Neural Radiance Fields for Processing Drone Images: Comparison
Please note this is a comparison between Version 1 by Luigi Barazzetti and Version 2 by Alfred Zheng.

Reconstruction of 3D scenes starting from images is a research topic in which scholars have been developing new methods since the beginning of the 20th century. The approach receiving more attention so far is the one based on the geometric consideration of image geometry and image-matching technique for radiometric consistency.

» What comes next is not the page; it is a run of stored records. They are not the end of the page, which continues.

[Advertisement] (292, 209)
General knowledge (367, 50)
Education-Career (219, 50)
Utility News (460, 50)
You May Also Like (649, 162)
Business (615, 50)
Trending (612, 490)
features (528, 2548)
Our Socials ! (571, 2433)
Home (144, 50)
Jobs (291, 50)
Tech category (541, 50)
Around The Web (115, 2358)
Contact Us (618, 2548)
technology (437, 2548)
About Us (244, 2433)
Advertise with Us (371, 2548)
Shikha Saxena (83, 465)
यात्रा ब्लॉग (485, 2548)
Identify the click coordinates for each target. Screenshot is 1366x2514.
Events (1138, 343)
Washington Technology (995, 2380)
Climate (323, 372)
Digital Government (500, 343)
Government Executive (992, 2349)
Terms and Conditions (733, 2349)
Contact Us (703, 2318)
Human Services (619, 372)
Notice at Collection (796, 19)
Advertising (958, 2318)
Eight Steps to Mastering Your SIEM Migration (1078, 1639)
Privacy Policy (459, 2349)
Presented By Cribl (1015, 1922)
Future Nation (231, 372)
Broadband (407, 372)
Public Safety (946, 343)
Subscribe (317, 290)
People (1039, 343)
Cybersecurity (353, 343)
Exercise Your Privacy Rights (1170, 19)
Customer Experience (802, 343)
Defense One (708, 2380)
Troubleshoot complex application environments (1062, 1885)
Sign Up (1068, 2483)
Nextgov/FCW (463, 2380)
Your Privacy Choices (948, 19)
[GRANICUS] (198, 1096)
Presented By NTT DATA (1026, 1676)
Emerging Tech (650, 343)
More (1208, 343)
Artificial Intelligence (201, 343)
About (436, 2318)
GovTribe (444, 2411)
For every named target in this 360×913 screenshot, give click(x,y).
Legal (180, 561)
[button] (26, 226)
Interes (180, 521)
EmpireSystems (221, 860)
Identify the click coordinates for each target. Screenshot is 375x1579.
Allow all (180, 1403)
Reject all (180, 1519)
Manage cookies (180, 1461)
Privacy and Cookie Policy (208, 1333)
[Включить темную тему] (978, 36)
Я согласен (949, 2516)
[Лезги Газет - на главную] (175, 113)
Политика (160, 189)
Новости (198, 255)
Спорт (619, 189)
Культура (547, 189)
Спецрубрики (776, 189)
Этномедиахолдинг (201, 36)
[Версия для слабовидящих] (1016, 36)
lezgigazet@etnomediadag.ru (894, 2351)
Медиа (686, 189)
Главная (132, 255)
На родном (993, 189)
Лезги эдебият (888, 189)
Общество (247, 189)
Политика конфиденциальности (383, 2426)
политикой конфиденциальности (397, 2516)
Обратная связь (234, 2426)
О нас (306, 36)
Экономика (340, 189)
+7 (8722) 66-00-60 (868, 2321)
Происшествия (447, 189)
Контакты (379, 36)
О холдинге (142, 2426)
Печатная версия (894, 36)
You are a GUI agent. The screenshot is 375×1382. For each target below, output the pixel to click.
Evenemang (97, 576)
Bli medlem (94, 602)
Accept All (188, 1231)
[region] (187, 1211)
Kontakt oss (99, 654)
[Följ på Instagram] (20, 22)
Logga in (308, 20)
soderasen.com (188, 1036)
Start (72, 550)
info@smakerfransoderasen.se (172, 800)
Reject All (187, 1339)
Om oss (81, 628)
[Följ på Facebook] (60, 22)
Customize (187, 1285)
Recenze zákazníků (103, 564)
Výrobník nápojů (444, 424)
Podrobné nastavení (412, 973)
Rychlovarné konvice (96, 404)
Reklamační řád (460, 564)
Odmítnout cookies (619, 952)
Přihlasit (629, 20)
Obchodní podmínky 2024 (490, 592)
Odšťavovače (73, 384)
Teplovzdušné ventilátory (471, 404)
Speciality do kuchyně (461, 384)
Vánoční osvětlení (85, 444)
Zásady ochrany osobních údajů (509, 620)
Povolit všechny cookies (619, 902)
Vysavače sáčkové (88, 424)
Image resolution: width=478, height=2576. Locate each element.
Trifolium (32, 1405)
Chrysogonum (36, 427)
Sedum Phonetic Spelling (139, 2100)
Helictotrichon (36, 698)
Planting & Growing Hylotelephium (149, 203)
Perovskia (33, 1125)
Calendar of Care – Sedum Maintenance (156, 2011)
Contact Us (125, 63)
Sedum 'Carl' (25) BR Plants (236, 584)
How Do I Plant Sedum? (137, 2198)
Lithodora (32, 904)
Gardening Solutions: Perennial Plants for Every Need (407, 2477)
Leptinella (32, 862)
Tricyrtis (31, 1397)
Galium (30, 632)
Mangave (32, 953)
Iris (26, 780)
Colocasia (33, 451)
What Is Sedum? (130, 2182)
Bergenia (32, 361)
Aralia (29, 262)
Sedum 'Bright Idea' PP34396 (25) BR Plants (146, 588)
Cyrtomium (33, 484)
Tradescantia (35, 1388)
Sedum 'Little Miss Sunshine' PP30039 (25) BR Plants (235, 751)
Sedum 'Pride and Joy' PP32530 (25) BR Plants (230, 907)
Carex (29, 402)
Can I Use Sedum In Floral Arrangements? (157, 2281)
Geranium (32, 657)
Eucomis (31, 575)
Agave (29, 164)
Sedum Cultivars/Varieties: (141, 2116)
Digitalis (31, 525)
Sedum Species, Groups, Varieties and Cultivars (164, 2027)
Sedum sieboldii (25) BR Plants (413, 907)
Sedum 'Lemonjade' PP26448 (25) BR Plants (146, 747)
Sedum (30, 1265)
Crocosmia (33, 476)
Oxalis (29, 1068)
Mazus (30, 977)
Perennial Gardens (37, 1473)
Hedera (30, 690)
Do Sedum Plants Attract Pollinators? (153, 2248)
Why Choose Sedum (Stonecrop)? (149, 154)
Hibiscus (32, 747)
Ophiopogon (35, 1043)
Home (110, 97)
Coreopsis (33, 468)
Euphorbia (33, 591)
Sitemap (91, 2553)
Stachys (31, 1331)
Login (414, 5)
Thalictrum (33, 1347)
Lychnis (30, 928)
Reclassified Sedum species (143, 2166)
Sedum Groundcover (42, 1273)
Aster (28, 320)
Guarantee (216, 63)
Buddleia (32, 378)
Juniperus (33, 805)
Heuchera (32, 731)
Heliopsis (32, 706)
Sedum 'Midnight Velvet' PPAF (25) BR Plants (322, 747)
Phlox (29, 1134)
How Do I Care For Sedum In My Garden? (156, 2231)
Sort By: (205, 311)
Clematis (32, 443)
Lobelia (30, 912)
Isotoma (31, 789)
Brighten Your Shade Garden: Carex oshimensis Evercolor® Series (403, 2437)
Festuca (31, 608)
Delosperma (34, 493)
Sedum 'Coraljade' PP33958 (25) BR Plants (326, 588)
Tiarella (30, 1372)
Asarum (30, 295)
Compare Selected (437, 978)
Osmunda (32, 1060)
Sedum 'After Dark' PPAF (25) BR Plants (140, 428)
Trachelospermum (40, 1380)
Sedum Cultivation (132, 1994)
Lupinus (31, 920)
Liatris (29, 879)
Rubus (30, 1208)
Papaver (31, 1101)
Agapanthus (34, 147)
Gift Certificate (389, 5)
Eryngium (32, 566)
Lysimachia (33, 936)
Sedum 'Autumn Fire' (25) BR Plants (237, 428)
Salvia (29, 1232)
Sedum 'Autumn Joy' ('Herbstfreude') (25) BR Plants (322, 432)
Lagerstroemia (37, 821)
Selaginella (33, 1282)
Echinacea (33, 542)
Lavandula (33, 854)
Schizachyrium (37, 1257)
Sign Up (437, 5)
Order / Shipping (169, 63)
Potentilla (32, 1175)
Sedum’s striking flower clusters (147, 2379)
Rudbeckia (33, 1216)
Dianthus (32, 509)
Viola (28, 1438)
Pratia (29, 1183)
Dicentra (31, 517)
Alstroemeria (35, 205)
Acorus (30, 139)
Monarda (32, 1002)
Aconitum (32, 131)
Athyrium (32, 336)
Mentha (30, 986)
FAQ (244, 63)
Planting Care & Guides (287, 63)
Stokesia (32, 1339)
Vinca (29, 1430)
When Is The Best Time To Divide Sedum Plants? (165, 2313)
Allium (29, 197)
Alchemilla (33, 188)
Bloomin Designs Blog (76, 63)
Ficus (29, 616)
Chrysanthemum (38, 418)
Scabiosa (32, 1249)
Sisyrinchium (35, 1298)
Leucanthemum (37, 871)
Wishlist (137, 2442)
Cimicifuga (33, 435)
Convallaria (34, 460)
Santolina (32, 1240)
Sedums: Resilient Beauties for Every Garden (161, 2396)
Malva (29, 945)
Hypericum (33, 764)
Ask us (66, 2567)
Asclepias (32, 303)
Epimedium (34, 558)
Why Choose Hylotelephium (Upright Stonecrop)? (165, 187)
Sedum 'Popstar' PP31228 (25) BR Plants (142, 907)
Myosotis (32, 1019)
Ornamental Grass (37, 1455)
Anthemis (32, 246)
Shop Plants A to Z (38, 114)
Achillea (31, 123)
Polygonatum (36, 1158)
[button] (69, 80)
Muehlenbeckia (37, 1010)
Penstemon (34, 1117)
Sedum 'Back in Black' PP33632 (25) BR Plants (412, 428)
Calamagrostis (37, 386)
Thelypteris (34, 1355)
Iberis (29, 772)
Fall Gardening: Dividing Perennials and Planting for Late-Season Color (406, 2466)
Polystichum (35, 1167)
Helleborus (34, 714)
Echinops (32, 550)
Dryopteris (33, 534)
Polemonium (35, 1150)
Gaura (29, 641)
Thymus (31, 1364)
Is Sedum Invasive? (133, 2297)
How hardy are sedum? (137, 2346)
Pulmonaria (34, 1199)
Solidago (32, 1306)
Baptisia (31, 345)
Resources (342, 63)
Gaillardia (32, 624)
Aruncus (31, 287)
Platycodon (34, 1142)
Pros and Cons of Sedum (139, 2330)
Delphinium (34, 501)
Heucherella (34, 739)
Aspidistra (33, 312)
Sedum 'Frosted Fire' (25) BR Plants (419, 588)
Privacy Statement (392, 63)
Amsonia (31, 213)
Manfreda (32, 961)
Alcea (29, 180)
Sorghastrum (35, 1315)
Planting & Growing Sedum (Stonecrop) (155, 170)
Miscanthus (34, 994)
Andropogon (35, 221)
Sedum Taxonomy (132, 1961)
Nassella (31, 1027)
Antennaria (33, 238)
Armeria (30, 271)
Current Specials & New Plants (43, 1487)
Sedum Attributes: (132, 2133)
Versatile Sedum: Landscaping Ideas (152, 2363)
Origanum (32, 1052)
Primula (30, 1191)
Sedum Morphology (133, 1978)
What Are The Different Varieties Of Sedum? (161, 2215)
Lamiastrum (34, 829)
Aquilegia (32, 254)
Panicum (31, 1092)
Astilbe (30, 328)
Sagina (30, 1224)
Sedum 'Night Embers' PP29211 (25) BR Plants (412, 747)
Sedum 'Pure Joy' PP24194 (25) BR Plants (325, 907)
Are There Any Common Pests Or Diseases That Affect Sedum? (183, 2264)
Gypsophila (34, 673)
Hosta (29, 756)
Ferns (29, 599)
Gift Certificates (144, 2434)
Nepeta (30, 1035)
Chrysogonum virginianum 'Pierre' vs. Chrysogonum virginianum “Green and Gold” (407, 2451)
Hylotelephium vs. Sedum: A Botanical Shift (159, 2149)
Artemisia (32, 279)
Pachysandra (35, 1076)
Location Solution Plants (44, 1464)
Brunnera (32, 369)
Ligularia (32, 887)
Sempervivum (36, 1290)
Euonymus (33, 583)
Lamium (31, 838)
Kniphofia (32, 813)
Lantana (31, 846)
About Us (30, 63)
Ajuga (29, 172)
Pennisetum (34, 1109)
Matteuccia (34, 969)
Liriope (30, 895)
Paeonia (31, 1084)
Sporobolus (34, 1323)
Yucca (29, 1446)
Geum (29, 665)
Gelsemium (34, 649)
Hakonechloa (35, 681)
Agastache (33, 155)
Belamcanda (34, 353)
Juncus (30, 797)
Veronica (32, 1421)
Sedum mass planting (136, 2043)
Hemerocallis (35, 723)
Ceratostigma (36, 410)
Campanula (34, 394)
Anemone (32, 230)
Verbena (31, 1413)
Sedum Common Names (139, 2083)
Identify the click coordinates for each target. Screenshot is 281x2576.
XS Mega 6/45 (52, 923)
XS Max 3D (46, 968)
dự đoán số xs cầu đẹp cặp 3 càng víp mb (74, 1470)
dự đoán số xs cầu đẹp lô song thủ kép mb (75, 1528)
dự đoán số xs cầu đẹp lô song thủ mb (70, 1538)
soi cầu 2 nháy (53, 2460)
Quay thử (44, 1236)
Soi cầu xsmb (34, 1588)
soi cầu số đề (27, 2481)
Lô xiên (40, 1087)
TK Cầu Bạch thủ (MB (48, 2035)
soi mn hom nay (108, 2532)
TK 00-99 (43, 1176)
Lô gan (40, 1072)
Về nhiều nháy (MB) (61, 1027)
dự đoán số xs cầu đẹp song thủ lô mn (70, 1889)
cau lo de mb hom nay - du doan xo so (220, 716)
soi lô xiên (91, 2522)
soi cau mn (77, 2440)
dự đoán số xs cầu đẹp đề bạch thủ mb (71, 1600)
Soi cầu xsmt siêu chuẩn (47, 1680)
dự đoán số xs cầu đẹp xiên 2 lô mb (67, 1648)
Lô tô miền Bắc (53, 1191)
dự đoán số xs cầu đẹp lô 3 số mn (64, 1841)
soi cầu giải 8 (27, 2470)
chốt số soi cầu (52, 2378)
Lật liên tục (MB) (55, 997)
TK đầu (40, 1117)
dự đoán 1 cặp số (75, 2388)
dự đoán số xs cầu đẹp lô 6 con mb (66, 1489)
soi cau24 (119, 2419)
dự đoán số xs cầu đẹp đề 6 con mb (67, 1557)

Neural Radiance Fields (NeRFs) are an emerging technology that may provide novel outcomes in the heritage documentation field.  NeRFs are also relatively new compared to traditional photogrammetric processing, and improvements are indeed expected with future research work.

  • drone
  • NeRFs

1. Introduction

Nowadays, 3D modeling from drone images has reached significant maturity and a high automation level. Digital photogrammetry coupled with computer vision methods (e.g., Structure from Motion/SfM) can automate most phases of the reconstruction workflow [1]. In addition, flight planning software also allow users to automate the data acquisition phase, which can be remotely planned before reaching the site [2].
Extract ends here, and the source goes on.